### Exercise material

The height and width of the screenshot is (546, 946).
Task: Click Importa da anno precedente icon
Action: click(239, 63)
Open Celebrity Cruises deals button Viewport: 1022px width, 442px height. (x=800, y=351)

######
### Exercise material

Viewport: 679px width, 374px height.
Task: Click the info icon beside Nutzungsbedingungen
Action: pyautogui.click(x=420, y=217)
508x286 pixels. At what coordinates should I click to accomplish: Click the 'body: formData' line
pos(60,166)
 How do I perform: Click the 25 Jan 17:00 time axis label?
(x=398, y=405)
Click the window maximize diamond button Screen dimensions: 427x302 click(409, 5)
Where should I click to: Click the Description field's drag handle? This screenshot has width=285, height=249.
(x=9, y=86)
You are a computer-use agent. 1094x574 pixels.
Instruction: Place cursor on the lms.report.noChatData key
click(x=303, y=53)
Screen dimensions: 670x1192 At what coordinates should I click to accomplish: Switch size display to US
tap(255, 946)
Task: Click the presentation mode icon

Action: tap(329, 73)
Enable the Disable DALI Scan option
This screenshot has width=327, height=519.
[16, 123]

######
### Exercise material

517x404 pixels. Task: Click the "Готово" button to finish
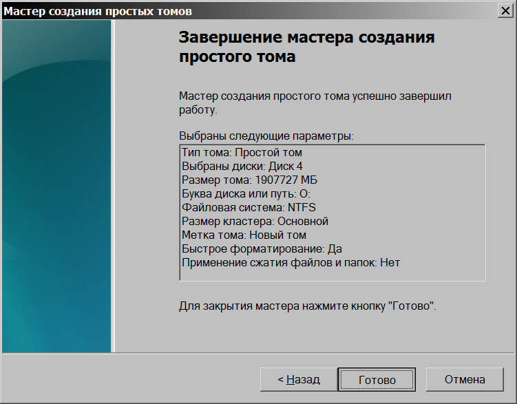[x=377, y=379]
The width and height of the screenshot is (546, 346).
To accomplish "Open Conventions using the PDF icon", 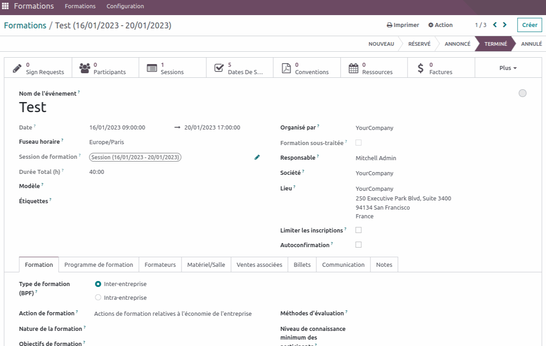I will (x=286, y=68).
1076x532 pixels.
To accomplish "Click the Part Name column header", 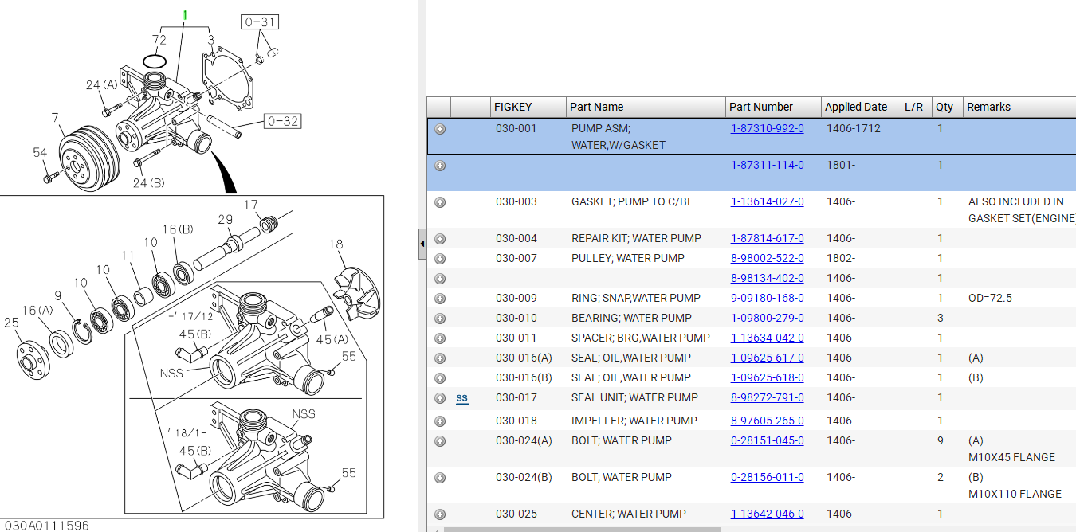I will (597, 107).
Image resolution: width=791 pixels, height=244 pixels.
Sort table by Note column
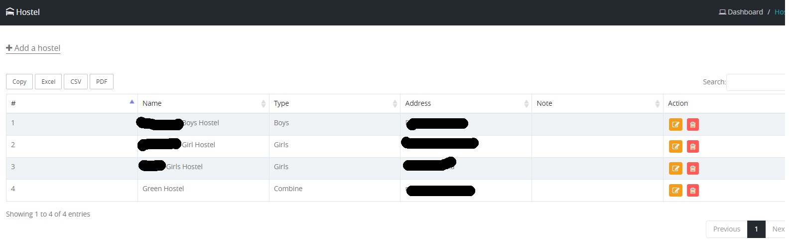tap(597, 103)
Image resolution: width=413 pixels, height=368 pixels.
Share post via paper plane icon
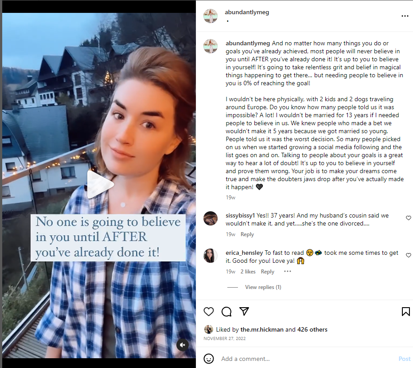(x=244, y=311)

######

Goal of the exercise: What this exercise asks for is every line of the data above with the word "Image".

Written response:
Image resolution: width=791 pixels, height=244 pixels.
Image resolution: width=413 pixels, height=368 pixels.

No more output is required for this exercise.